WHAT YOU ARE ASKED TO DO:
Repeat the lines below exactly as written, please, from the line with "[Phone-volume] (147, 166)" to the line with "[button] (334, 166)", both lines included, and no others.

SUPPLIED MATERIAL:
++++++++
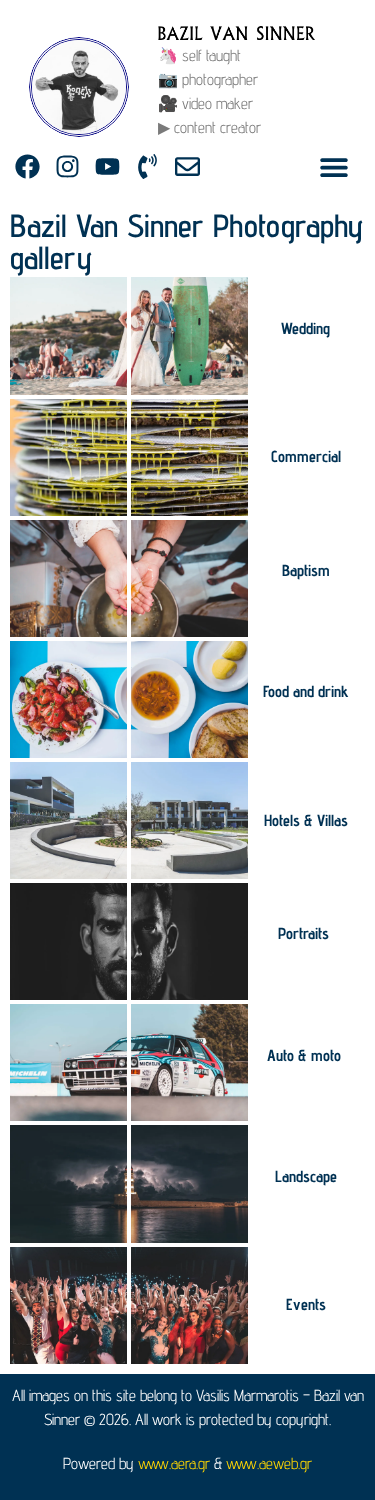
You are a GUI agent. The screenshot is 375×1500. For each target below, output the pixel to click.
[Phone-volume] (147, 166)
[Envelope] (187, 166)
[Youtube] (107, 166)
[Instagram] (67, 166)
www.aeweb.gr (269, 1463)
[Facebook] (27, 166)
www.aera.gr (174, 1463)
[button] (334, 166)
++++++++
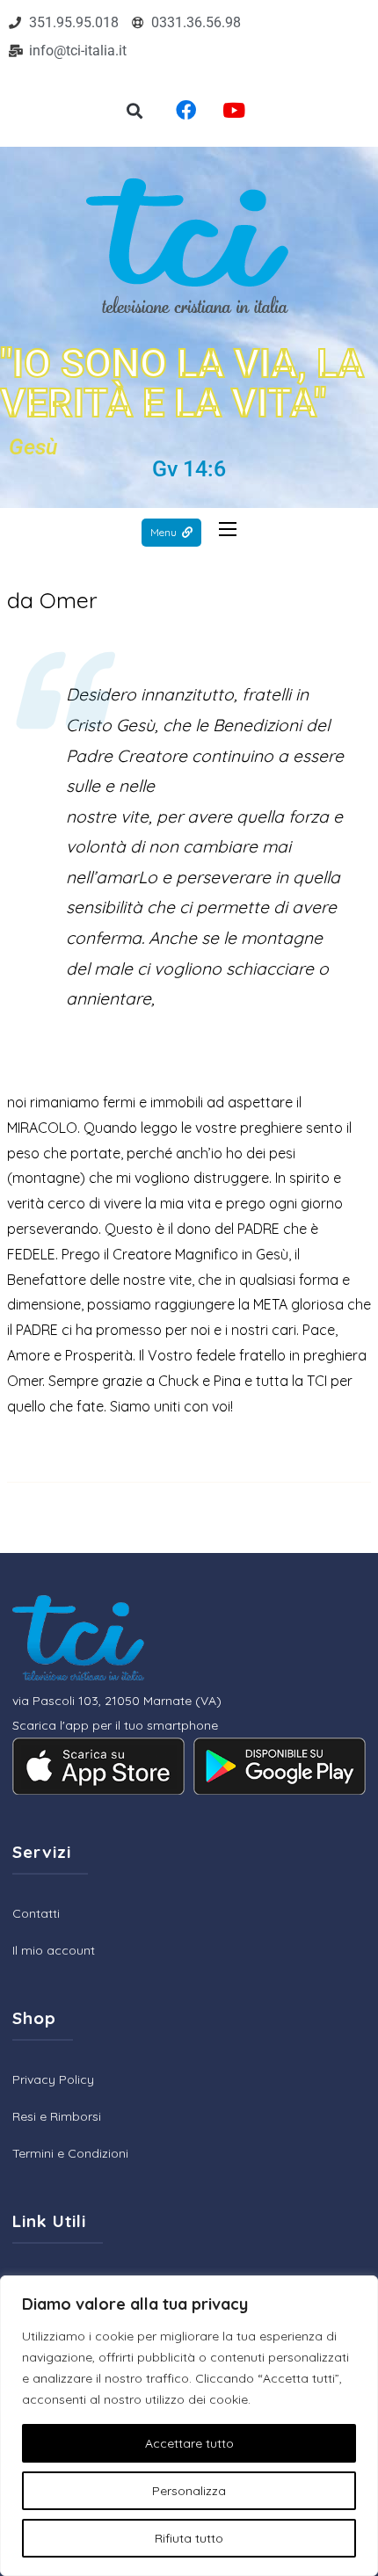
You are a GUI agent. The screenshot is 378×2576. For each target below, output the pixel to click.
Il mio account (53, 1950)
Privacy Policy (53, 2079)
++++++++
WRITTEN RESPONSE:
[Phone-volume] (147, 166)
[Envelope] (187, 166)
[Youtube] (107, 166)
[Instagram] (67, 166)
www.aeweb.gr (269, 1463)
[Facebook] (27, 166)
www.aera.gr (174, 1463)
[button] (334, 166)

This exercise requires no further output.